It is hardly necessary for me to tell you how I appreciated your last letter. It is good that our personal relationship is so open, despite the fact that our beliefs rest on different foundations. I am glad that you seem to agree on the need for a sober approach to spiritual matters and acknowledge the strong and, to an honest reader, obvious and convincing argument that fulfilled prophecy represents. The same applies to the eyewitness reports and historic sources. Together they are a rock on which we can safely build our trust in the Bible.

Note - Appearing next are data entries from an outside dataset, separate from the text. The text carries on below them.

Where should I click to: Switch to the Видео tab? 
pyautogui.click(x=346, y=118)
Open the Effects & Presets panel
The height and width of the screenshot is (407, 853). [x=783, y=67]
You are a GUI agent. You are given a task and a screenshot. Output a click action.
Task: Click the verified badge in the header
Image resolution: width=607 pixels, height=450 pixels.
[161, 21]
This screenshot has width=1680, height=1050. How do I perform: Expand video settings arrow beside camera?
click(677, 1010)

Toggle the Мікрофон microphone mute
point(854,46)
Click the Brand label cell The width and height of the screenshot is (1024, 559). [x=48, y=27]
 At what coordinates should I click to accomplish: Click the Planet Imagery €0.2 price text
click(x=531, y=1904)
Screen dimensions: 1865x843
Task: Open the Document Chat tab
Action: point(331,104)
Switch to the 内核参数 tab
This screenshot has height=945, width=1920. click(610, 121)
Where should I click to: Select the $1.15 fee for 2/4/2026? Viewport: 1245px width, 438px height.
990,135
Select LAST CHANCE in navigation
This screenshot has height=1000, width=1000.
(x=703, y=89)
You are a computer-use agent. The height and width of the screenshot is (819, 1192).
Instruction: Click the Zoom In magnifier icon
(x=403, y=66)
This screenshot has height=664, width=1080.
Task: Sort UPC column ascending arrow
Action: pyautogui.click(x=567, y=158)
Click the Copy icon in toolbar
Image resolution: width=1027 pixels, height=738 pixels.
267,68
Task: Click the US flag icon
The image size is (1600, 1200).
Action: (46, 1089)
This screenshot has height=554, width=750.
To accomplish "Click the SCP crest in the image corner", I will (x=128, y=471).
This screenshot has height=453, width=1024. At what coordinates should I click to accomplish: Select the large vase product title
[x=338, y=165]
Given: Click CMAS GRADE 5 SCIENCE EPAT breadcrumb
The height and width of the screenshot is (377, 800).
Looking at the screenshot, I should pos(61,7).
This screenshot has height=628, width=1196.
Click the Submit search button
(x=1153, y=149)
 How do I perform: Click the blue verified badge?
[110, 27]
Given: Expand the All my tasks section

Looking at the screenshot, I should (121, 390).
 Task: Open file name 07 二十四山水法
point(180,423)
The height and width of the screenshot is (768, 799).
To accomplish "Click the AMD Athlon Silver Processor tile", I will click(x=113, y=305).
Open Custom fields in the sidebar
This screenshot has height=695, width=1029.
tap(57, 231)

While it is decidedly good to have a rich emotional life, our spiritual conversation should never be governed by emotions only. We have to look at the facts too. That can be hurtful at times. That is why we are taught in the Bible to “speak the truth in love” (Ephesians 4:15). Someone rightly said that truth without love is brutal, while love without truth is sentimentality. As emotions should be built on facts, so truth must be accompanied by love. They belong together.
In your letter you also express the generally accepted view of almost all Muslims, that the Qur’an in its present form is identical to the original. Islamic traditions dating from the time of the first caliphs do not support this assumption, as every scholar should know and acknowledge.
In your letter you mention three reasons why you are convinced that the Qur’an must be a revelation from God. I take it that you list these in response to the evidence for the inspiration of the Bible.